Please write out every one of the items below word for word, omitting the pictures.

Dataset items:
+ + + + + + +
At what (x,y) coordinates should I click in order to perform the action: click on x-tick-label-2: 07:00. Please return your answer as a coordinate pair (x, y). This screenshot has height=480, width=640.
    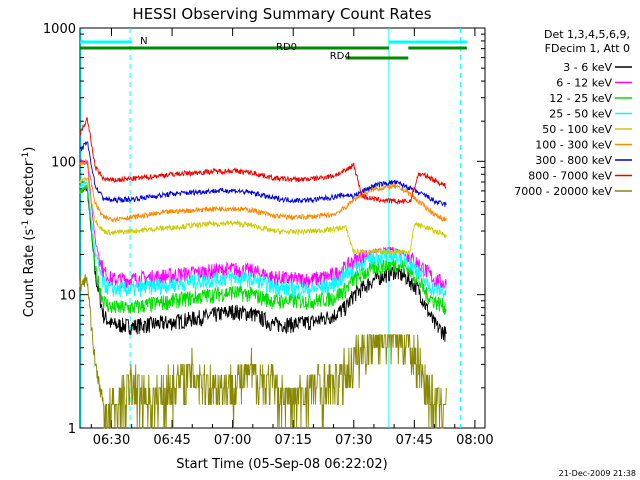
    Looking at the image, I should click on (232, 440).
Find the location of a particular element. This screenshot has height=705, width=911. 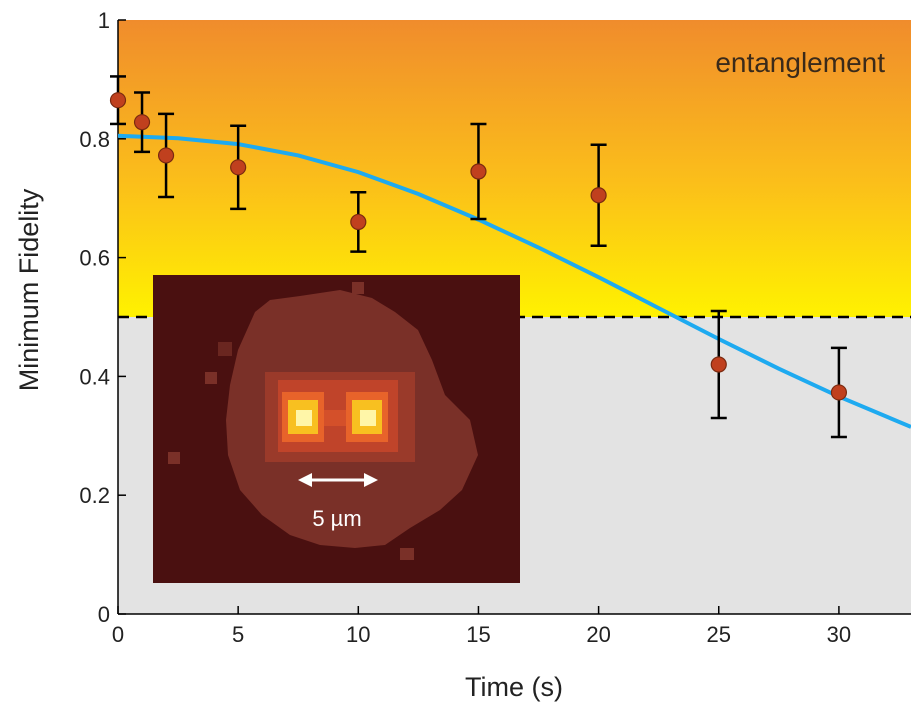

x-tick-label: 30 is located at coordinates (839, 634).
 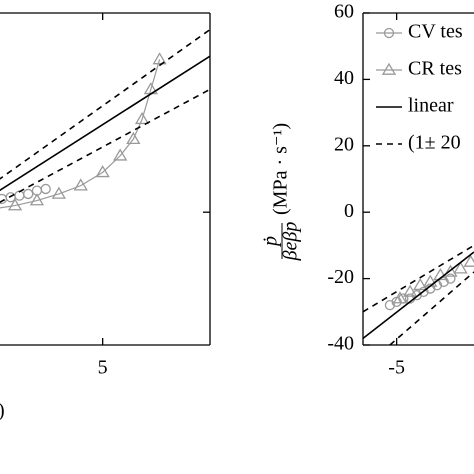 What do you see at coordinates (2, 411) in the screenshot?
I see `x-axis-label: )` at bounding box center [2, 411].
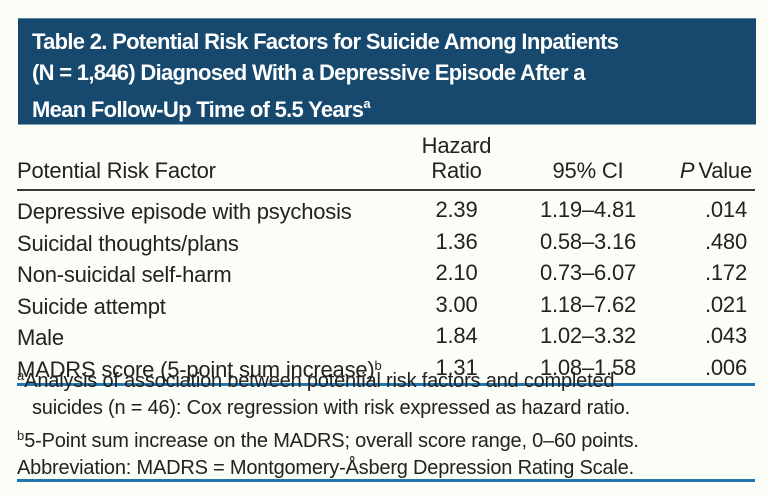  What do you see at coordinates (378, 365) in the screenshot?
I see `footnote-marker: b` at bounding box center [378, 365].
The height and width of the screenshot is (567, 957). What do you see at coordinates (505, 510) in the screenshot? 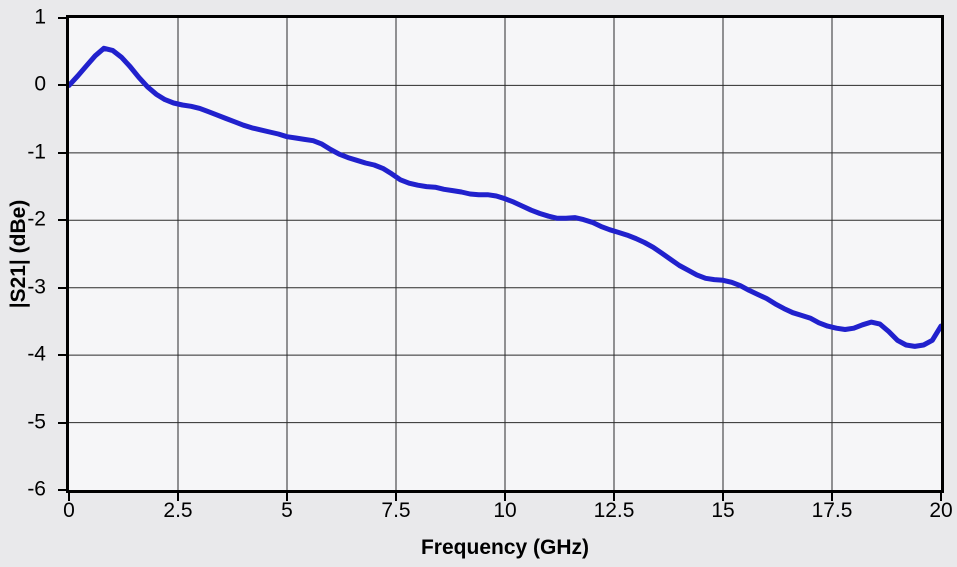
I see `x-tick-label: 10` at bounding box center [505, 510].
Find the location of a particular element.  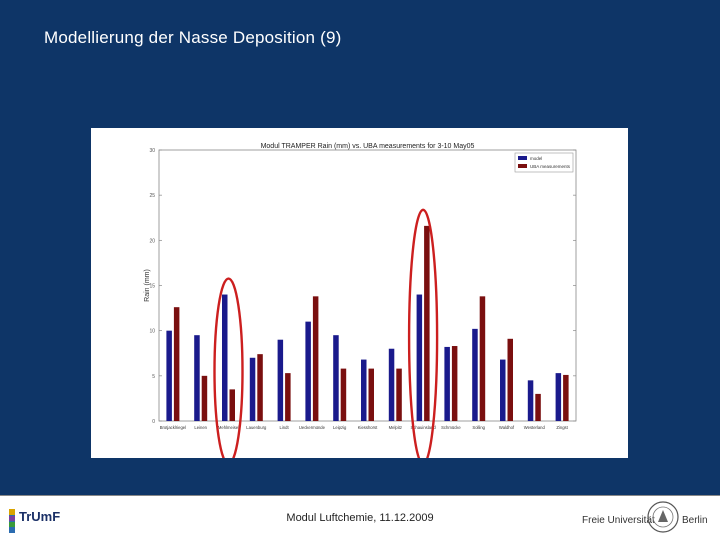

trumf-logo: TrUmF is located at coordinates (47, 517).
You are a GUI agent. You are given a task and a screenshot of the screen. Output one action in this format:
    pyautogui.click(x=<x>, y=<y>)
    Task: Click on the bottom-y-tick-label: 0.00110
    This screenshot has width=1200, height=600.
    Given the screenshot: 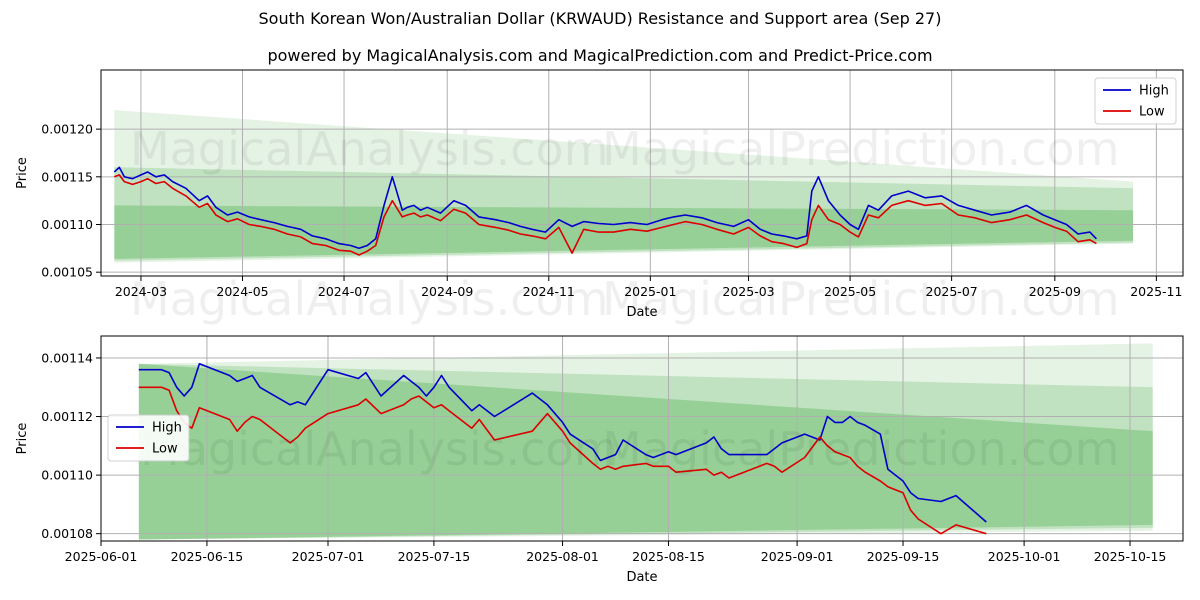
+ + + + + + +
=== Task output ===
At what (x,y) coordinates should I click in order to perform the action: click on x-tick-label-2: 07:00. Please return your answer as a coordinate pair (x, y). This screenshot has height=480, width=640.
    Looking at the image, I should click on (232, 440).
Find the location of a particular element. This screenshot has height=705, width=911. 

x-tick-label: 30 is located at coordinates (839, 634).
  What do you see at coordinates (2, 411) in the screenshot?
I see `x-axis-label: )` at bounding box center [2, 411].
  What do you see at coordinates (378, 365) in the screenshot?
I see `footnote-marker: b` at bounding box center [378, 365].
The height and width of the screenshot is (567, 957). What do you see at coordinates (505, 510) in the screenshot? 
I see `x-tick-label: 10` at bounding box center [505, 510].
Find the location of a particular element.  

trumf-logo: TrUmF is located at coordinates (47, 517).
You are a GUI agent. You are given a task and a screenshot of the screen. Output one action in this format:
    pyautogui.click(x=<x>, y=<y>)
    Task: Click on the bottom-y-tick-label: 0.00110
    This screenshot has width=1200, height=600.
    Given the screenshot: 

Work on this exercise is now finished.